▶ [Task brief] Please repeat, word for word, the stretch of the Florence walk account from "I started to" through "of town. Progress.".

▶ [Excerpted text]
# # # # #

Jacqueline and I set out after a leisurely breakfast  at 9:00 in the morning. Oops, we missed the coolest part of the day. The weather forecast called for a steaming plateful of Italian heat, and even by mid-morning we had begun to sweat. The GPS track we downloaded from WikiLoc (thanks, Gigi Bettin), sent us along the Arno River, then out of Florence toward Bagno di Ripoli. After about 5 km we were beyond the exurbs of Florence and feeling good. We stocked up for lunch at a great roticceria and, seeing the mountains ahead of us, we began what we knew would be a hard uphill climb.

In fact, the road started to climb very steeply. At a settlement high above the valley called Bigallo we caught our breath at a very fascinating spedale (hostel) for medieval pilgrims who’d chosen to walk to Assisi from Florence and parts prior. This gave us extra confidence that Florence is a great place to begin this trek, after all, we were walking in the footsteps of pilgrims from centuries past.

After lunch we turned left, across from Bigallo, to begin the more remote section of our walk where we’d been told by a bartender in Bagno di Ripoli that we’d find a beautiful path along a Roman road. Sure enough, soon we were on gravel roads, climbing and climbing. Then we came across a stretch of what obviously was Roman pathway, given its ordered and rounded stones. We continued to walk. And walk some more. By olive orchards. Through olive orchards. Through forests of pine. Through forests of oak. Along gravel paths, along Roman roads, and only briefly along asphalt drives. All of the walk under the 90F (33C) Tuscan sun.

Even as very experienced pilgrim walkers we were a little overwhelmed by the distance. Part of it was the sun, another part was that I was stopping every few hundred meters to speak into the dictation program of my iPhone in order to take notes or I was pausing every little bit to take photos. By about 4:00 p.m. we’d already walked 7 hours, and we soon came across a sign that said the next town of any size — Rignano Sull-Arno — was still one and a half hours away. Our final goal of Sant’Ellero was another 3.7 kilometers beyond that. A little despair began to set in.

I started to drag a bit, and Jacqueline trudged on ahead. Finally we came to Rignano. After a tall iced-tea that perked me up a bit I began to ask in my two-week new Italian if there were any hotels in the area. Immediately two men in the bar were on the phone to find us a room for the night at the house of someone who lets rooms. I explained that it wasn’t for tonight we were looking, but for the future, and they left me with a phone number I could call for more info. We also noticed a campground here, as well as a B&B a few kilometers out of town. Progress.

By this time it was 6:00 pm and even Jacqueline was beginning to drag. Still, our goal was Sant’Ellero which also included a train station where we could catch an 8:00 train back into Florence. At a second bar we asked about foot paths from Rignano to Sant’Ellero, but were told the only way to get there was by walking along the highway. We scouted around a bit more before we left Rignano at about 6:30 p.m. for our day’s final walking goal.

# # # # #

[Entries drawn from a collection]
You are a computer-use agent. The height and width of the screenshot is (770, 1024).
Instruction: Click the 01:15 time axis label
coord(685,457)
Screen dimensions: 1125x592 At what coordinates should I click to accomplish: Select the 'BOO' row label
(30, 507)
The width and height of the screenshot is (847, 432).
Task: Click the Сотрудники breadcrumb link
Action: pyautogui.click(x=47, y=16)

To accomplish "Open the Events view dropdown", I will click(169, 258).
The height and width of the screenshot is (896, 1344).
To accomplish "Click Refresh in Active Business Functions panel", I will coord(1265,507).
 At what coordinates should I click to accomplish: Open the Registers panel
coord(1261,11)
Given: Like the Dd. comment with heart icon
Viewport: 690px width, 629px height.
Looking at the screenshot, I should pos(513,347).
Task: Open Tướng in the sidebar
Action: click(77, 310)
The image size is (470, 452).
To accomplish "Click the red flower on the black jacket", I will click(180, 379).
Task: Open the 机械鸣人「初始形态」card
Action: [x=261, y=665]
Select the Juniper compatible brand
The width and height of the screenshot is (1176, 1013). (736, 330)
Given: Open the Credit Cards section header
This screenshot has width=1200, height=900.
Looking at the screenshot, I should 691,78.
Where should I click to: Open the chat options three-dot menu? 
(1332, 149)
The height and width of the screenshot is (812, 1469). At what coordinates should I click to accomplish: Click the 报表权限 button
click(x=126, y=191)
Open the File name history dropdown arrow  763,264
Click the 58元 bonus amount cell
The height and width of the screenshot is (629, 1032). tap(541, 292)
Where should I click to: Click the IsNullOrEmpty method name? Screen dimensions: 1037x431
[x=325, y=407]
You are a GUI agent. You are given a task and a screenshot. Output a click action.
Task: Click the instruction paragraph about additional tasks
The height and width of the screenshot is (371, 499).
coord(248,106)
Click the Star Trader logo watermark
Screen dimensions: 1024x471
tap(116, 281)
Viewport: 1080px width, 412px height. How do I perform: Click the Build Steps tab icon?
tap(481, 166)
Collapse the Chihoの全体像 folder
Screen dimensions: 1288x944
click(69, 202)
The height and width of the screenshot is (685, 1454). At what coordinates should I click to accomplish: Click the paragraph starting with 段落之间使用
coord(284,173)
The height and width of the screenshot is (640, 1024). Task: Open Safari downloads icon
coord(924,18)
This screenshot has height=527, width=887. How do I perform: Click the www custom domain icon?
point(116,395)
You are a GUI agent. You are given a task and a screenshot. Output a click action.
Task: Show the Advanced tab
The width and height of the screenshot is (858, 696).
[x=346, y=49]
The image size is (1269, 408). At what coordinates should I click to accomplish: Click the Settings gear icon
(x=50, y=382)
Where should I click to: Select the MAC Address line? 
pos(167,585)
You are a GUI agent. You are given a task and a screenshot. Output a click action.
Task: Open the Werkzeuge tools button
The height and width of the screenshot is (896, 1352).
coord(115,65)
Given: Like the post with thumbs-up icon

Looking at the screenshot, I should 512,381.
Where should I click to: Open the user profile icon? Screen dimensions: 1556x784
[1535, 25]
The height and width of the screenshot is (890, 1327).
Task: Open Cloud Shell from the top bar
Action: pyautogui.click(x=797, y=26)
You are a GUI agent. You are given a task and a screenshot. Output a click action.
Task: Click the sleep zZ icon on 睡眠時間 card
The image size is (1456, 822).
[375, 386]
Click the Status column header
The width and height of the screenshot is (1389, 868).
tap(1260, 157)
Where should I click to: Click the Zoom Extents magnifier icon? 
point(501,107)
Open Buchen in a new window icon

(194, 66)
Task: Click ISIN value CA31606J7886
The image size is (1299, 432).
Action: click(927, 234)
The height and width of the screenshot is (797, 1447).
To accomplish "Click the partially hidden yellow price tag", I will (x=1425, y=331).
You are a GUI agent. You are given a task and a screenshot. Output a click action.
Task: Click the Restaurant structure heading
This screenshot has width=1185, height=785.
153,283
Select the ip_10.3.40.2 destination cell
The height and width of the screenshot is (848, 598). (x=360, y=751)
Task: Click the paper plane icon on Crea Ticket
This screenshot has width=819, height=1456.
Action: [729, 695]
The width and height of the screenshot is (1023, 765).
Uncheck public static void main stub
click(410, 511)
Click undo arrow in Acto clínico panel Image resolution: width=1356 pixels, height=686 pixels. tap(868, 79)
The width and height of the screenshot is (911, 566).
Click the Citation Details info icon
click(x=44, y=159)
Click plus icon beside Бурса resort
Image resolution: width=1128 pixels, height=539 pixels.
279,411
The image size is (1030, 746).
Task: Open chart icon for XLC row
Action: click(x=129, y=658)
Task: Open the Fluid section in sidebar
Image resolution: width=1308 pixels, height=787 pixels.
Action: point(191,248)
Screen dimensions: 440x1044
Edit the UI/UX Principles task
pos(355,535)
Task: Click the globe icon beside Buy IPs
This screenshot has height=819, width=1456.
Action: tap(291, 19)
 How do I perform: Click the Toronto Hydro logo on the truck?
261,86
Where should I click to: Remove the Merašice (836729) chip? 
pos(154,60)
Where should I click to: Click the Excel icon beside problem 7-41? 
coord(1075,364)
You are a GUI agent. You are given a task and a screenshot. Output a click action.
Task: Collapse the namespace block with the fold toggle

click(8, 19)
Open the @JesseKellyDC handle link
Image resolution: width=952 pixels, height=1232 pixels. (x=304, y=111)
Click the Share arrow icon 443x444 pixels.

# # # # #

▶ [Written answer]
I started to drag a bit, and Jacqueline trudged on ahead. Finally we came to Rignano. After a tall iced-tea that perked me up a bit I began to ask in my two-week new Italian if there were any hotels in the area. Immediately two men in the bar were on the phone to find us a room for the night at the house of someone who lets rooms. I explained that it wasn’t for tonight we were looking, but for the future, and they left me with a phone number I could call for more info. We also noticed a campground here, as well as a B&B a few kilometers out of town. Progress.